**ASSIGNED TASK**
The material below holds pictures, which are to be left out; copy exactly the lines from the one with "Click the Vegetarian leaf icon" through the one with "You are a computer-use agent.".

**RECORDS SHOWN**
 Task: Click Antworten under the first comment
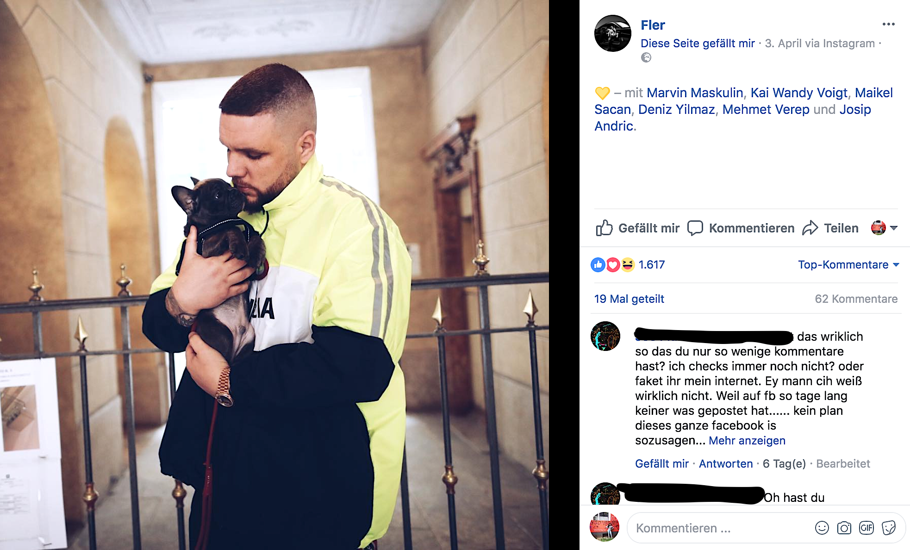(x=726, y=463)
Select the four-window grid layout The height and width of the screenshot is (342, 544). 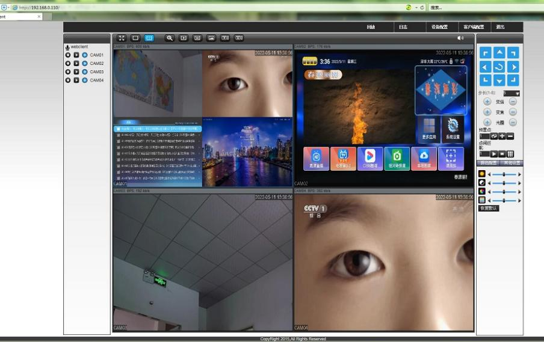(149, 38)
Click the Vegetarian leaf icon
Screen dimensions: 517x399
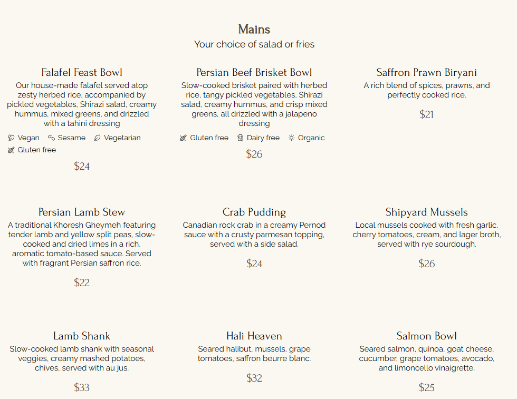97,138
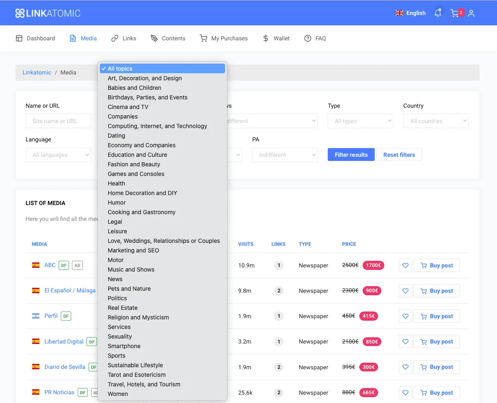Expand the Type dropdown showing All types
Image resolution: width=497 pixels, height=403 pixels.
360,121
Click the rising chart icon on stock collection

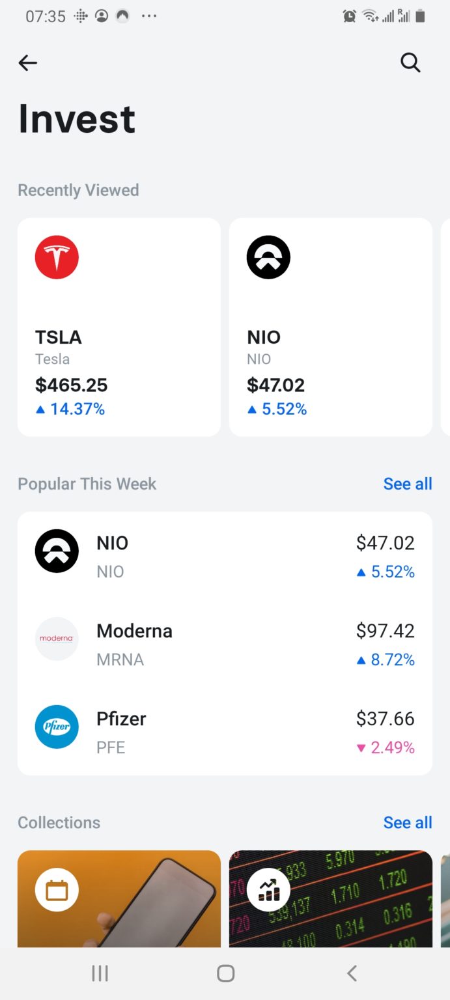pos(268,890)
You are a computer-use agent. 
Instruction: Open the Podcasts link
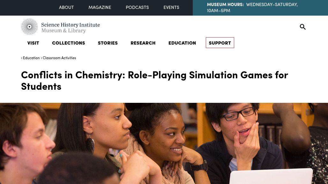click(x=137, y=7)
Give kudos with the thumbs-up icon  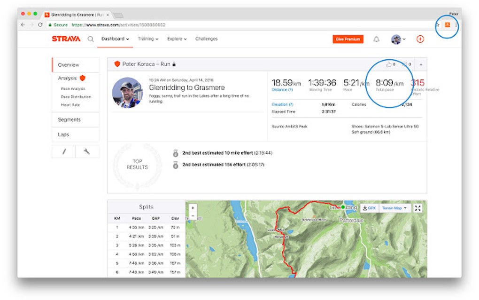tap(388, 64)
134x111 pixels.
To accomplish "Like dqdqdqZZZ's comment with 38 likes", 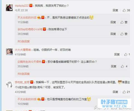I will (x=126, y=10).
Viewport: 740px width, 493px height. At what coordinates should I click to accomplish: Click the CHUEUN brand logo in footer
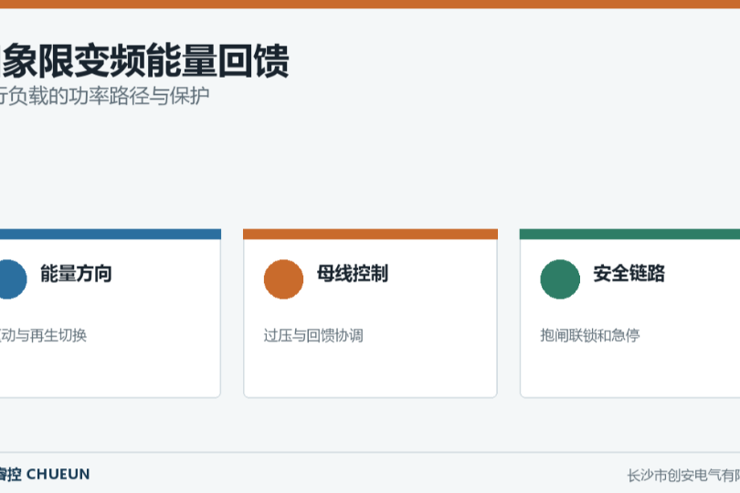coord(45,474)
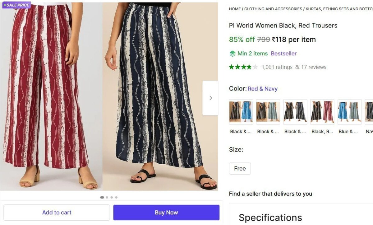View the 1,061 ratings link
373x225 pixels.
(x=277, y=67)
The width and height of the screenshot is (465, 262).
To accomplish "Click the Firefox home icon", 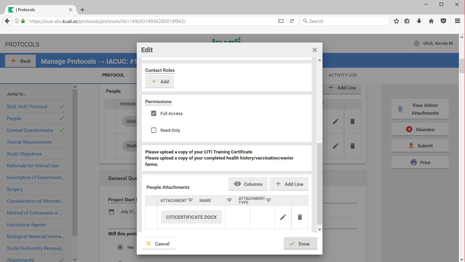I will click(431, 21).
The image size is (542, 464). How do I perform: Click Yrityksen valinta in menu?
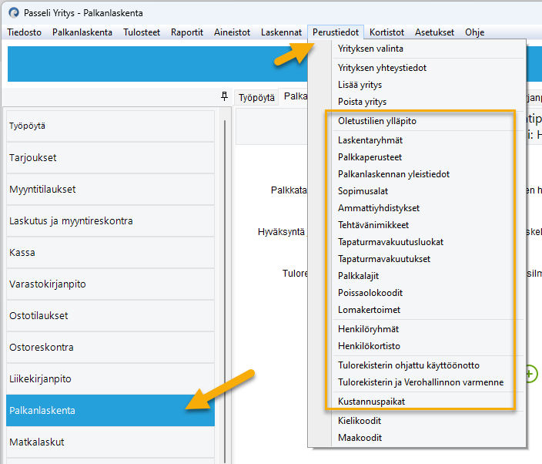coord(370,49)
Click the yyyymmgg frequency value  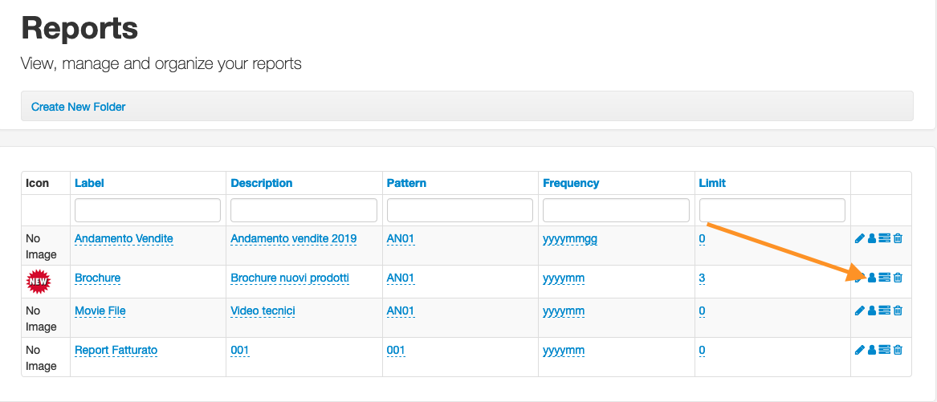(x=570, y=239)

* * *

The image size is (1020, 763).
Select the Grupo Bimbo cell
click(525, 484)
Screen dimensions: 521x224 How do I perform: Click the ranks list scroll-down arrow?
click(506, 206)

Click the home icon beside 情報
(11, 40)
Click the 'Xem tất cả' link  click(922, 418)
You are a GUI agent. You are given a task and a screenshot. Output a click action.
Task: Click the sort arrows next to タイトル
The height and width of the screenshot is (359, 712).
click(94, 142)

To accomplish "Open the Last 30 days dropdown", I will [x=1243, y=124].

**TASK OUTPUT**
Click the Vegetarian leaf icon
Screen dimensions: 517x399
97,138
Expand the Type dropdown showing All types
Image resolution: width=497 pixels, height=403 pixels.
360,121
Click the rising chart icon on stock collection

pos(268,890)
You are a computer-use agent. 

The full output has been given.